I think that was a theme that developed while I was working--the theme of the new in opposition to the old, of the modern or trendy versus the traditional. For me that's the definition of Paris: it's both a modern city and an old city at the same time.

A lot of the characters are not professional actors, but people playing themselves.

About half the actors in the film are non-professionals. Renée and most of her friends are not actors. The photographer and the models are really a photographer and models. In every scene I tried to mix actors and non-actors. I worked with the professional actors and the non-professionals in the same way. We mixed them all up and got a sort of ping-pong effect watching the actors and non-actors relate to each other. For example, the scene in which Djamel is trying to wake up a homeless man. There were some homeless men where we were shooting. I asked them if they wanted to be in the film, and when they agreed, I improvised with them and the cast for about 15 minutes and worked them into the scene.

In fact this happened fairly often. We shot a lot of the film outside, and I would try to incorporate the people and things going on around us into the movie. When we shot outdoors we kept the crew as small as we could, so that we could stay somewhat invisible. We tried to take almost a documentary approach.

Why do you thing the film has been so successful in other countries?

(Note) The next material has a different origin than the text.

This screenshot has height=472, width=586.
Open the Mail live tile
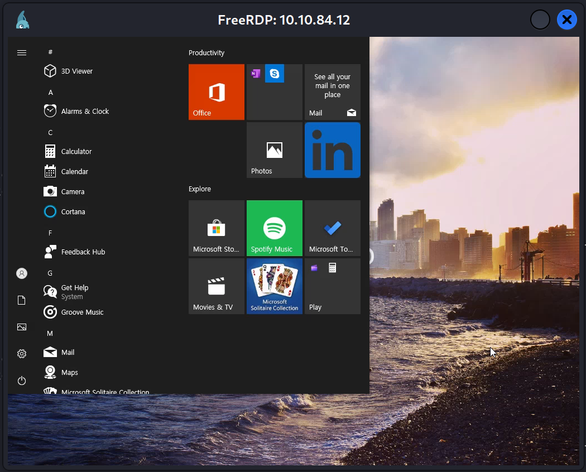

Part of its success, I think, is that people like Paris, and I tried to show the real Paris, not the standard, cliched postcard view of the city. When we see American movies set in France, they present such a ridiculous image of Paris--it's like a tourist brochure.

The problem with the postcard view of Paris, the one that just shows the Eiffel Tower and the accordion player, is that it tries to whitewash the landscape and show a false reality. I wanted to show what Paris is really like, that there are all these different kinds of people in Paris. Paris isn't just a city of accordion music, there's also African music, Arab music, Spanish music, American music. French culture and Parisian culture is made up of all these international influences.

Two of my producers were Arab and the other was Jewish. Vertigo [the production company] has made several movies about "ethnic" subjects-- about Arab music, for example, and the problems of the suburbs. They are close to those subjects, and this is a big movement in France because France is becoming such a multiracial and multicultural society. It's like English films in which you see a lot of Indians and Pakistanis.

I wanted people to get a feel for what Paris is really like. To that end, I tried to work with actors who were not well-known to make it seem a little more like real life. I didn't want the audience to be so familiar with the actors that they were constantly reminded that they were watching a movie.

Also, I think people can really see themselves in this movie. A lot of what's happening in Paris is the same as what's going on in other cities around the world. I was surprised that in Japan they saw this movie as very Japanese. That was because in a lot of Japanese movies they have a similar opposition between the modern and the traditional, like in films by Ozu or Kurosawa.

Finally, I think it struck people that this is a simple movie. I was really impressed by the films of the Iranian director Abbas Kiarostami and the simplicity of his work. I thought that was a really effective way to reach out to an audience. It seems to me that aiming for simplicity is actually a good way to modernize movie making. So that was what I tried to do in this film, and I was glad to see that that was one of the things that people really liked in the movie. I think in moviemaking today we've forgotten simplicity.